Which reforms DON’T apply to grandfathered plans?
The new law exempts grandfathered plans from certain requirements:
- Preventive health coverage. Group health plans and health insurance issuers offering group or individual coverage must cover certain preventive health services (mammograms, colonoscopies, etc.) without passing the cost on to consumers.
- Patient protections.The following rules offer additional safeguards for patients and apply to group health plans and health insurance providers offering group or individual coverage:
- Plans that require designation of a participating primary care provider must allow each participant, beneficiary and enrollee to select any available participating primary care provider (including pediatricians for children).
- No preauthorization or increased cost-sharing requirements for emergency services (in our out of network).
- Obstetrical and gynecological care offered through the plan may not require preauthorization or referral of a participating primary care provider for such services.
- Restrictions on insurance premiums. Plans may not charge discriminatory premiums for health insurance in the individual or group market, and may only differ by individual or family coverage, rating area and age and tobacco use, subject to certain restrictions.
- Guaranteed issue and renewal of coverage. Health insurance providers offering coverage in the individual or group market must accept every employer and individual that applies for coverage and must renew or continue the coverage at the option of the plan sponsor or the individual.
- Nondiscrimination rules. New rules protect consumers from discrimination:
- Fully insured plans must satisfy the requirements of IRC section 105(h)(2) that requires a plan to not discriminate in favor of highly compensated individuals when considering eligibility and for the benefits provided under the plan.
- Plans may not establish eligibility or continued eligibility rules based on health status-related factors and wellness programs must meet nondiscrimination requirements.
- Group health plans and health insurance issuers offering group or individual coverage can’t discriminate against any provider operating within their scope of practice. However, this provision doesn’t require a plan to contract with any willing provider or prevent tiered networks. Individuals cannot be discriminated against based on whether they receive subsidies or cooperate in a Fair Labor Standards Act investigation.
Other provisions of the new law that don’t apply to grandfathered plans include quality of care reporting, effective appeals processes, limits on cost-sharing and coverage for clinical trials.
Which reforms DO apply to grandfathered plans?
The following provisions apply to both grandfathered and new health plans under the healthcare reform law:
- Extension of dependent coverage. Group health plans must provide coverage for adult dependent children up to the age of 26 if the child isn’t eligible to enroll in other employer-provided coverage (other than the grandfathered plan). Coverage provided to adult children is tax-free to employees.
- Elimination of lifetime and annual limits. Plans may not establish lifetime caps on the dollar value of essential benefits and group health plans may not establish unreasonable annual limits. By 2014, all annual limits will be abolished.
- Elimination of preexisting condition exclusions. Children cannot be denied coverage for preexisting conditions; this will apply to all enrollees in 2014.

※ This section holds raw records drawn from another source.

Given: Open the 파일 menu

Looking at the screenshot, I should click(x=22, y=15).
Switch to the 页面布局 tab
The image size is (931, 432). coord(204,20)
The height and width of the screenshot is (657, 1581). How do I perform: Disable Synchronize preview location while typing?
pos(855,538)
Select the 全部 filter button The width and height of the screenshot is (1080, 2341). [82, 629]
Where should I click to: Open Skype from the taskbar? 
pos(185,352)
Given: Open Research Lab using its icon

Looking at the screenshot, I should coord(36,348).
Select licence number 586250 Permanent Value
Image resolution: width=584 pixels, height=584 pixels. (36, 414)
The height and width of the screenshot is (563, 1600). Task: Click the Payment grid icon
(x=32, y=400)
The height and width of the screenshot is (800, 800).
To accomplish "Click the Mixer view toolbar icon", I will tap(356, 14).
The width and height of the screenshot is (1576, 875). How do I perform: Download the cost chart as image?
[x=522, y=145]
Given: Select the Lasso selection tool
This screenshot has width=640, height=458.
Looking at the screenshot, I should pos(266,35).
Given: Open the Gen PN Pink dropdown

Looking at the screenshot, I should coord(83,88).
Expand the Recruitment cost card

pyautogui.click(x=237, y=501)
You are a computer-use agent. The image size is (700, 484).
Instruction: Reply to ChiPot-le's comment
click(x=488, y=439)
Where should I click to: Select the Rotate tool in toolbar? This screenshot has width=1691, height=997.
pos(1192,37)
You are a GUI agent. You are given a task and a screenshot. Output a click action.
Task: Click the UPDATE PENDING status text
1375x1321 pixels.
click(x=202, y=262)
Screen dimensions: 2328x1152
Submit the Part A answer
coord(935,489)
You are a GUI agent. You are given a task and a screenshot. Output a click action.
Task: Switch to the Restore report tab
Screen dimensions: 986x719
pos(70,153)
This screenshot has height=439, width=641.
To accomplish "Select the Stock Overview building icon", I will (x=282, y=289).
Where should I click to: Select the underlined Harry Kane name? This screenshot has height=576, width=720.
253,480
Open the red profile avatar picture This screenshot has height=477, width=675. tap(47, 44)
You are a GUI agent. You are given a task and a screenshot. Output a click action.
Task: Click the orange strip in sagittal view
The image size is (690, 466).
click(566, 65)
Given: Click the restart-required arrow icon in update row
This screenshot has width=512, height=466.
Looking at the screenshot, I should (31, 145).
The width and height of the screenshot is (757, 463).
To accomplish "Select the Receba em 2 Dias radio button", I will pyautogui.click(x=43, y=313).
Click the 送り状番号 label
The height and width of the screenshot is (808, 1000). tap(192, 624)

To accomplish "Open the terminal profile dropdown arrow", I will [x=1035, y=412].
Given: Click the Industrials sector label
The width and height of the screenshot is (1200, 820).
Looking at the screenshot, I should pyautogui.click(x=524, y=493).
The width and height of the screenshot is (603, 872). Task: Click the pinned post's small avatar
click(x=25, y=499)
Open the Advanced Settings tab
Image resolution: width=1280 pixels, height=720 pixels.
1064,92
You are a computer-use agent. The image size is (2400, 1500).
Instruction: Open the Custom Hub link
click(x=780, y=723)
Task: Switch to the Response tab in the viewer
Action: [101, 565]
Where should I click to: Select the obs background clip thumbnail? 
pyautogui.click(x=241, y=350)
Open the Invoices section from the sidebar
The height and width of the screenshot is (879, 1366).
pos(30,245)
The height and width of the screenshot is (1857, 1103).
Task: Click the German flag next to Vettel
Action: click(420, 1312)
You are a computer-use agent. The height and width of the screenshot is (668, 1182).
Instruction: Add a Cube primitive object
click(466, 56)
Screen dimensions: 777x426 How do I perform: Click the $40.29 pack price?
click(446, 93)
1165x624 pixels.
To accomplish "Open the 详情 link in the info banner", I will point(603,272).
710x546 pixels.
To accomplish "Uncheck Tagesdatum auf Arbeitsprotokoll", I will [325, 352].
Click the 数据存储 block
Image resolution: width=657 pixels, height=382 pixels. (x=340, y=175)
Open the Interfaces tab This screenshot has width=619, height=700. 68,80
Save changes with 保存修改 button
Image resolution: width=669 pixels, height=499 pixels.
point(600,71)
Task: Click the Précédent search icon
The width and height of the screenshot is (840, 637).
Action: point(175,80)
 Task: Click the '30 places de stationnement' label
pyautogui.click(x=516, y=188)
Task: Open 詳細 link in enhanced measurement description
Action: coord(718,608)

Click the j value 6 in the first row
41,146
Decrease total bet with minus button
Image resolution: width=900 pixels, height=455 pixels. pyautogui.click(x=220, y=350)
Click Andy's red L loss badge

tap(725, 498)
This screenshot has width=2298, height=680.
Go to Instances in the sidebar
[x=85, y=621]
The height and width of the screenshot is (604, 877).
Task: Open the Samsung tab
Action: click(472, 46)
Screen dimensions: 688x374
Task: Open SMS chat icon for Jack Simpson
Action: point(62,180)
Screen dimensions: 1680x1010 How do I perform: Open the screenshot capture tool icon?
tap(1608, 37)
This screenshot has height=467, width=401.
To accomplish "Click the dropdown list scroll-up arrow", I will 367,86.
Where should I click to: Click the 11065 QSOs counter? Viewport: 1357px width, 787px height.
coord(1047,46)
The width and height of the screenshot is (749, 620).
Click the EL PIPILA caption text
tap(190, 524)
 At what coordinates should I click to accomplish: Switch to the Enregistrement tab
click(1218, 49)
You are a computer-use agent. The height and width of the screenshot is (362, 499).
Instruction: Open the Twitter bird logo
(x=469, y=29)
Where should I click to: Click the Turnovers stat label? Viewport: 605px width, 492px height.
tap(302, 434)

- Limits on rescissions. Coverage may not be rescinded except in the case of fraud or intentional misrepresentation of facts. Policyholders must be notified prior to cancellation.
Additionally, plans cannot require a waiting period of more than 90 days beginning in 2014, and on March 23, 2012, insurers and sponsors of self-funded plans were required to begin providing a summary of benefits to participants and applicants. Agencies responsible for implementing this provision have provided a model summary template for insurers to use. In 2014, two additional pieces of information will need to be included in the summaries: 1) whether a plan meets minimum essential coverage requirements; and 2) whether it meets minimum value requirements. Health insurance providers must also report the percentage of premiums spent on non-claim expenses on an annual basis, and currently, insurers must provide rebates if more than the applicable percentage is spent on these costs.